1. A kit comprising 1) a vector, 2) a pharmaceutically acceptable carrier, wherein the vector comprises a nucleic acid molecule capable of encoding a sgRNA having a nucleotide sequence set forth in any one of SEQ ID NOs 1, 2, and 4.

2. The kit of claim 1, wherein the vector comprises a viral vector.

3. The kit of claim 1, wherein the vector comprises AAV.

4. The kit of claim 1, comprising a nucleic acid molecule encoding a Cas protein.

5. The kit of claim 4, wherein the nucleic acid molecule capable of encoding a sgRNA and the nucleic acid molecule encoding a Cas protein are in the same vector.

6. The kit of claim 1, comprising a detection reagent that can be used to detect one or more selected from the group consisting ofRHOGene mutation: c.c50t and c.c 403t.
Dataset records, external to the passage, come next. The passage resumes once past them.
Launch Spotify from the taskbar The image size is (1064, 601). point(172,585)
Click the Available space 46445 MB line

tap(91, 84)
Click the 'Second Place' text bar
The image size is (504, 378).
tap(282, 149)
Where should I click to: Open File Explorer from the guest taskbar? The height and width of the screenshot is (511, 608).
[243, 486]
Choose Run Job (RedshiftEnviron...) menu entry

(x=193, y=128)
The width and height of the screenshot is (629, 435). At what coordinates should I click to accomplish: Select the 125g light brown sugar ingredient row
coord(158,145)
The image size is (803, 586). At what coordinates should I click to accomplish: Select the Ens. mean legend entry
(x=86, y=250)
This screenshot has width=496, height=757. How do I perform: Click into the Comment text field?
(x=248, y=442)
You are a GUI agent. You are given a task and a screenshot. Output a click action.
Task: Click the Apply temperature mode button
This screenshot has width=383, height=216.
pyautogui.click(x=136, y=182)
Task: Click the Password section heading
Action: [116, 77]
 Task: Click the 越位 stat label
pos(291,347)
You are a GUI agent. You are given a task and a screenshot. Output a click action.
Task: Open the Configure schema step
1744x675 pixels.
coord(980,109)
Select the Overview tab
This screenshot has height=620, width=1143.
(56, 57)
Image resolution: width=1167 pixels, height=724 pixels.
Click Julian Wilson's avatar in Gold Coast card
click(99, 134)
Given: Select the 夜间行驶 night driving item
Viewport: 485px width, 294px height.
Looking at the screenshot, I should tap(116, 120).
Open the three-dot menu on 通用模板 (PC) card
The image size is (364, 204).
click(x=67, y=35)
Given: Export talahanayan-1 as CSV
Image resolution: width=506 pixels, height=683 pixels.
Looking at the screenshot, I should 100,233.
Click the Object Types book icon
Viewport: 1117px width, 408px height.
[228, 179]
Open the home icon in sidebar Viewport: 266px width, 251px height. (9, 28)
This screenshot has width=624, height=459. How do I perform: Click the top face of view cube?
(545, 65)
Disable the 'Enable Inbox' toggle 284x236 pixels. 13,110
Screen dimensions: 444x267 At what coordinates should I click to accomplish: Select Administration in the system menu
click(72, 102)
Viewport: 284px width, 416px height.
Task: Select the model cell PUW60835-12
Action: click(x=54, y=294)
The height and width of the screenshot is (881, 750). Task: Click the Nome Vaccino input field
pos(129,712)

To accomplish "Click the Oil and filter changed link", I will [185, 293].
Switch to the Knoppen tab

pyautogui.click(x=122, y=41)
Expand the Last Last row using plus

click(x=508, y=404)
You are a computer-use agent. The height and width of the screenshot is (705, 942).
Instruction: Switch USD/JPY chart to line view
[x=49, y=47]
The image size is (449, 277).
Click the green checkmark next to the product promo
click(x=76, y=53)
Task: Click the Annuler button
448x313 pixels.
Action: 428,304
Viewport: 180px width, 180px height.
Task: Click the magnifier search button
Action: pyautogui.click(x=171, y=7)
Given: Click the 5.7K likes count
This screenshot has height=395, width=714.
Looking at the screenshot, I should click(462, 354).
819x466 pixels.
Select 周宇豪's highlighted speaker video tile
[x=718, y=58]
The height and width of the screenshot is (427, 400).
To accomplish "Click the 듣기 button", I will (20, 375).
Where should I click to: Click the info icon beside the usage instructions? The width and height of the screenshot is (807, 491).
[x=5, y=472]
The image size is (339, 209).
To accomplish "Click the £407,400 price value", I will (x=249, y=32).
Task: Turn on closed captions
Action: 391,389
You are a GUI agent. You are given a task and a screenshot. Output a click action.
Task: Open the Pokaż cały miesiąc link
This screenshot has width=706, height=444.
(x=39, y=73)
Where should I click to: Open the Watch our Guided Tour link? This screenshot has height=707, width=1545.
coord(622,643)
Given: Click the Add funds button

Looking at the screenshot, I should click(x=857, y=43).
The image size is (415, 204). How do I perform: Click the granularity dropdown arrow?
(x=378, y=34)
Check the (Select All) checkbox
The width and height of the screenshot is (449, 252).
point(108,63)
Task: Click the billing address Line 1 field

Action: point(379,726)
7. The kit of claim 1, wherein the pharmaceutically acceptable carrier is suitable for subretinal administration.

8. The kit of claim 1, comprising one or more fine needles, one or more syringes, and/or a solvent.

9. A nucleic acid molecule for encoding sgRNA, the nucleotide sequence of which is shown in any one of SEQ ID NO 1, 2 and 4.